[Pixel coordinate grounding data]
»»
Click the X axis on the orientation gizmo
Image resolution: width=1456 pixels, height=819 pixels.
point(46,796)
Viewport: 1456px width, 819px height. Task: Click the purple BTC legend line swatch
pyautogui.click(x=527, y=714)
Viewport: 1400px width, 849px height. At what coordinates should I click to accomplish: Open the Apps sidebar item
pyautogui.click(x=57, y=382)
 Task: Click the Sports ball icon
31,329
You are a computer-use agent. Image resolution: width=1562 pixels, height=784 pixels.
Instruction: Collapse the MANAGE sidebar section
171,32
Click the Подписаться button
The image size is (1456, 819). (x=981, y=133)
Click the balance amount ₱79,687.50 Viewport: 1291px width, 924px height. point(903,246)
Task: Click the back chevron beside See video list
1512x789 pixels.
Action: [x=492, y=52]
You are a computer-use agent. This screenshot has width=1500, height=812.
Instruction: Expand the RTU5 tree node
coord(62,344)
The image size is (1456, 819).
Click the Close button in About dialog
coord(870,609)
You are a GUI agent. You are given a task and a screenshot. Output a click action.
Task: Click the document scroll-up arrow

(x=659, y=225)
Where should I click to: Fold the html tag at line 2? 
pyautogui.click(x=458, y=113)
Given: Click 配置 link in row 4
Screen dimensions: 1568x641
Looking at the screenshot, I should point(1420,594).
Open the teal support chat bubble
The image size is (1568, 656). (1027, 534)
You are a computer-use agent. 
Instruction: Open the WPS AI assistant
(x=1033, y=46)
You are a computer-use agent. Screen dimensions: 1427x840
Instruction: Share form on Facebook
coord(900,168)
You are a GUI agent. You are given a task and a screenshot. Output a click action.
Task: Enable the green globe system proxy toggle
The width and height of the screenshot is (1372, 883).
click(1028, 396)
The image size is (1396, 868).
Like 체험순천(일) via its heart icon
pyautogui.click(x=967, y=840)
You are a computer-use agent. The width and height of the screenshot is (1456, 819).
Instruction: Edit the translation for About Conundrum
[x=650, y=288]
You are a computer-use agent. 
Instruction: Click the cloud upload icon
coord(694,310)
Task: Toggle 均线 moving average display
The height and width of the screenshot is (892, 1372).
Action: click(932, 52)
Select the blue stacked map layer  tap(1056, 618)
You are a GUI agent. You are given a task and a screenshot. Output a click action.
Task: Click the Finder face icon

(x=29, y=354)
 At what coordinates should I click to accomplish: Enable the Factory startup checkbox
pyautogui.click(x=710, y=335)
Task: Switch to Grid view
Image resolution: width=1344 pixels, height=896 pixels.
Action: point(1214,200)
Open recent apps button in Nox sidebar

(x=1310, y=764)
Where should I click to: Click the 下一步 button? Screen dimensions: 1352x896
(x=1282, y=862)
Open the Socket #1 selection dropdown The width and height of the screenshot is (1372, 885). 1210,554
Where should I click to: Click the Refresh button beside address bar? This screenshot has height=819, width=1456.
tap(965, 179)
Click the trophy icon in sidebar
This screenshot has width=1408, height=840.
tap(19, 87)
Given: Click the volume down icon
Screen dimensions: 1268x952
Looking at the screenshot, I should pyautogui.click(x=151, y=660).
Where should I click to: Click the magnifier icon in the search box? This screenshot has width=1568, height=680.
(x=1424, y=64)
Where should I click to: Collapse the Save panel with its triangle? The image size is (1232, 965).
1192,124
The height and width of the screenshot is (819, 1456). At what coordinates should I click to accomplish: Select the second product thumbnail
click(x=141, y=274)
««
Every line from the one containing "Where should I click to: Collapse" to the end of the entries must be set down exactly, with none omitted and none added.

Where should I click to: Collapse the Save panel with its triangle? The image size is (1232, 965).
1192,124
The height and width of the screenshot is (819, 1456). At what coordinates should I click to accomplish: Select the second product thumbnail
click(x=141, y=274)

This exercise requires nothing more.